Summary
Shift Change offers non-verbal, trauma-informed EMDR group therapy for individuals navigating stress, trauma, and chronic conditions. Founded by Kara Kalin, a certified EMDR therapist and Registered Clinical Counsellor, Shift Change provides a safe, anonymous space for healing—without the need to speak, share your story, or show your face to other group members. We specialize in supporting front-line workers, people living with chronic pain, and those impacted by trauma through accessible, body-based care.
Want to learn more about this service’s work with Two-Spirit, trans, LGBQ+ people?
We invite all service providers listed on MindMapBC to answer the following questions. These questions were developed in collaboration with community members, researchers, and mental health and other service providers. They're intended to help us understand what a service provider or organization is doing to affirm and support sexual and gender diverse service users.
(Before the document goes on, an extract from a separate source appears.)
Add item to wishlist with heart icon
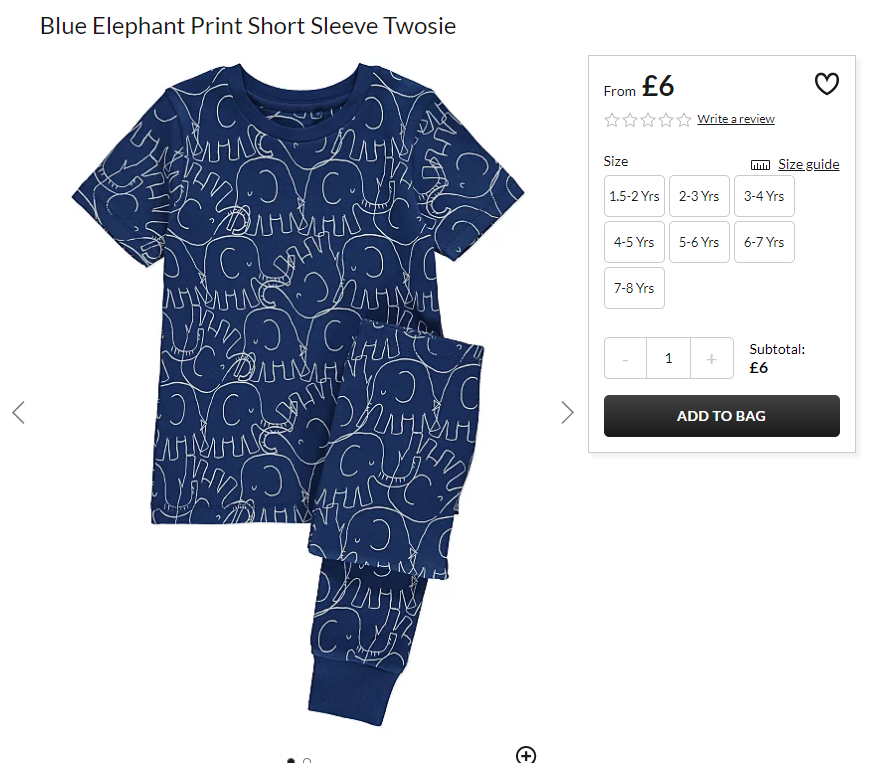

See below for responses for this listing.
Want to learn more about our screening questions and filters?
1) Are the forms used in your practice inclusive of various sexual orientations and gender identities (e.g. opportunities to fill in different pronouns etc.)? Yes. Our intake forms are designed to be inclusive, with open fields for clients to share pronouns, gender identity, and preferred names in their own words.
2) Do you collect and use preferred names (rather than legal names) for all
communications? We collect both legal names and preferred names. Preferred names are used for all client-facing communication. However, all sessions are non-verbal and anonymous—client names are not used during sessions and are instead replaced with client numbers to protect privacy and maintain anonymity.
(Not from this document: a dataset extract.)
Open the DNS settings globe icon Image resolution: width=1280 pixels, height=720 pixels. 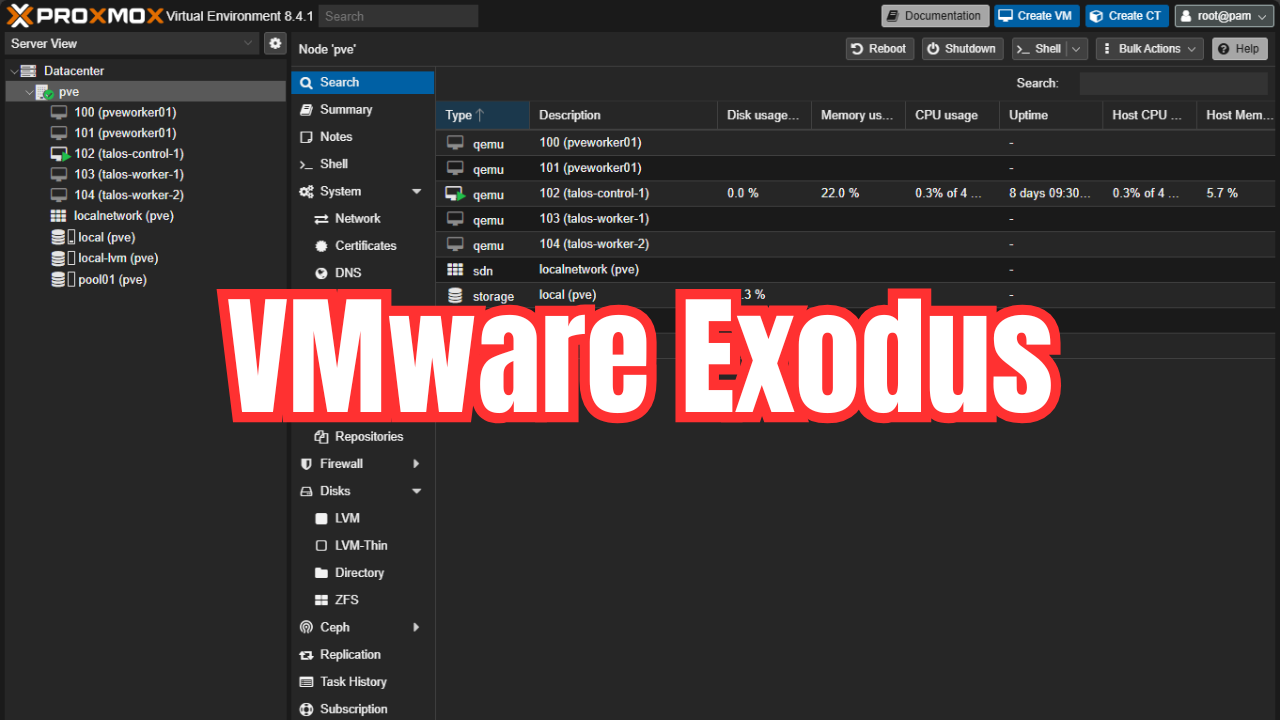[322, 273]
3) Do you and your colleagues have experience providing services that support clients with navigating gender dysphoria? Yes. Our team is trained in EMDR and experienced in working with clients navigating gender dysphoria. We offer a non-verbal therapeutic model that allows clients to process emotional experiences without having to speak, explain, or disclose their identity. This approach helps reduce the barriers and re-traumatization often experienced in traditional talk therapy settings.
4) Please tell us how equipped you feel to support a client in determining if/when their mental health symptoms are related to their gender-related experiences or other factors. All of our work is grounded in the Adaptive Information Processing (AIP) model, which views current symptoms as rooted in unprocessed experiences. The AIP model allows the brain to make new connections and integrate experiences in a way that reduces emotional intensity and supports healing—regardless of whether the origin is gender-related, relational, or traumatic in nature. Should a client want to explore these experiences more deeply in a one-to-one setting, we also offer individual EMDR therapy as a complement to group work.
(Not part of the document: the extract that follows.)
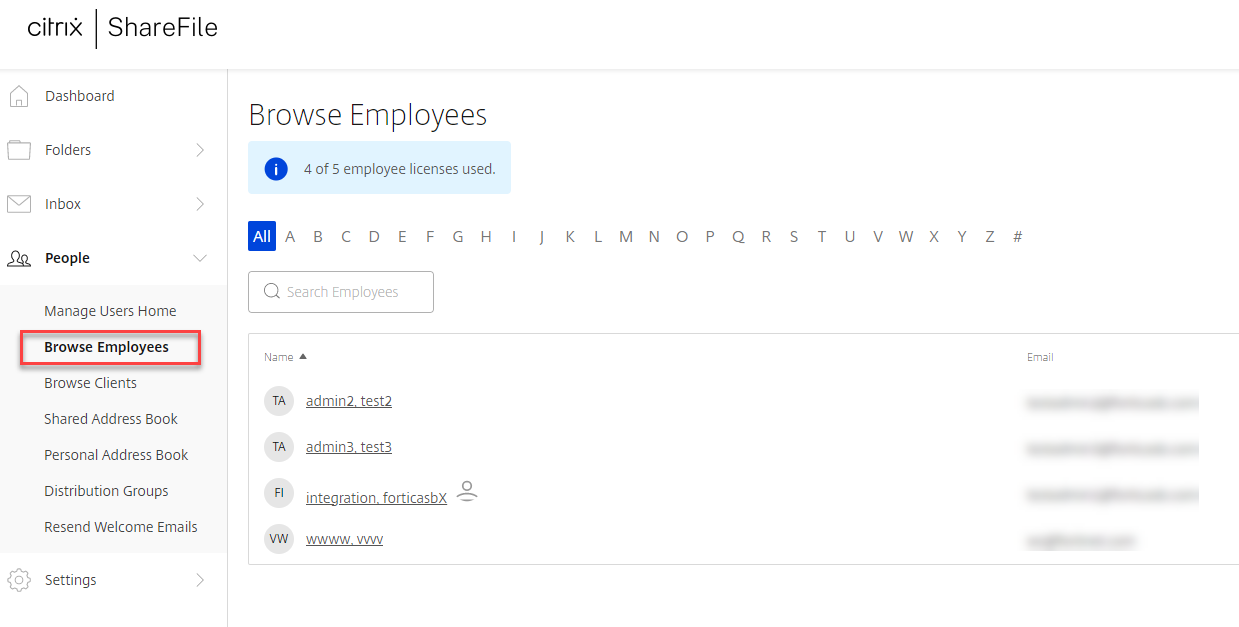Expand the Folders submenu chevron
The image size is (1239, 627).
(x=200, y=150)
5) Do you/your colleagues understand the difference between gender dysphoria and mental health conditions/symptoms that are unrelated to gender dysphoria or distress? Yes. We understand the distinction between gender dysphoria and mental health symptoms that arise from other causes. Our approach avoids pathologizing gender identity or expression and instead focuses on supporting the client’s nervous system in processing distress—whether or not it is related to gender. By using a non-verbal EMDR model, we create space for all forms of emotional material to be addressed without assumption or bias.
6) Do you and your colleagues have experience working with people who identify as living with a disability or chronic illness? Please tell us more about your experience and any training you have received. Yes. We have experience supporting clients living with a range of chronic illnesses, disabilities, and access needs—including conditions that may be physical, neurological, sensory, or invisible in nature. We recognize that disability and chronic illness are not just medical experiences, but are often shaped by trauma, systemic harm, and social exclusion. Our team is trained in EMDR with a focus on nervous system regulation and trauma recovery. We have pursued advanced training in working with individuals navigating chronic health conditions, and our non-verbal, body-based approach offers an accessible option for clients who may be fatigued, overwhelmed by traditional talk therapy, or unsupported in other care systems.
7) Are you and your colleagues comfortable asking relevant questions about
gender identity and sexual orientation? Due to the non-verbal nature of our group sessions, we do not ask clients to verbally disclose their gender identity or sexual orientation.
8) Do you offer Indigenous 2SLGBTQIA+ specific resources, for example,
Indigenous Elders or Knowledge Keepers? We are currently in the process of exploring and building relationships to integrate Indigenous 2SLGBTQIA+ specific resources into our practice.
9) Do you and your colleagues ask clients about pronouns and use them
appropriately? Yes. Our intake forms include space for clients to share their pronouns, and we use them appropriately in all written communication.